● **Written task**
Which lines in the entries below contain the word "Where"? Extract each of them in full, treating uppercase and lowercase as distinct.

● **Records for processing**
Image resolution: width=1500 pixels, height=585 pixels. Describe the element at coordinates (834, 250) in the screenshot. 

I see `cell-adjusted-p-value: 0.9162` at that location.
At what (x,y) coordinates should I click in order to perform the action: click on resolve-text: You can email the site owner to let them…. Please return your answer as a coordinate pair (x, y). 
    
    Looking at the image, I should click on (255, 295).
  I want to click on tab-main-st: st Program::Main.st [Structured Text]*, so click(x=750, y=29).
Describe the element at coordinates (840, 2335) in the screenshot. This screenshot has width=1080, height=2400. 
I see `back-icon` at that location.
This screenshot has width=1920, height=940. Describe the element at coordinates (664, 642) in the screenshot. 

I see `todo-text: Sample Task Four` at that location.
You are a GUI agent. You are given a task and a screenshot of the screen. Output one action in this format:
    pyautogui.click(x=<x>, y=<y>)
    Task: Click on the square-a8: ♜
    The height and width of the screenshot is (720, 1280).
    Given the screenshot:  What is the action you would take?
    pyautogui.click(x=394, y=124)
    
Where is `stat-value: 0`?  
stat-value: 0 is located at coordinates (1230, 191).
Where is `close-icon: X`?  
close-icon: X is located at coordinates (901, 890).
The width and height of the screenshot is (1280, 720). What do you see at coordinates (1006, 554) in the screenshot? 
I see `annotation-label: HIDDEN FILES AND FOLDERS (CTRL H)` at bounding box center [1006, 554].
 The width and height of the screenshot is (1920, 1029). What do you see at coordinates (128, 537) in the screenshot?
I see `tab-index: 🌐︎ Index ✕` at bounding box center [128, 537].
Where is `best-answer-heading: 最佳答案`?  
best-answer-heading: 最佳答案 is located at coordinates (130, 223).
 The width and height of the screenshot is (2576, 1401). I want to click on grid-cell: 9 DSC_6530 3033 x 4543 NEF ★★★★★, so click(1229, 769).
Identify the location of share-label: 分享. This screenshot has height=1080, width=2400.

● **Your solution**
Where is `stat-value: 0`?  
Where is `close-icon: X`?  
Where is `best-answer-heading: 最佳答案`?  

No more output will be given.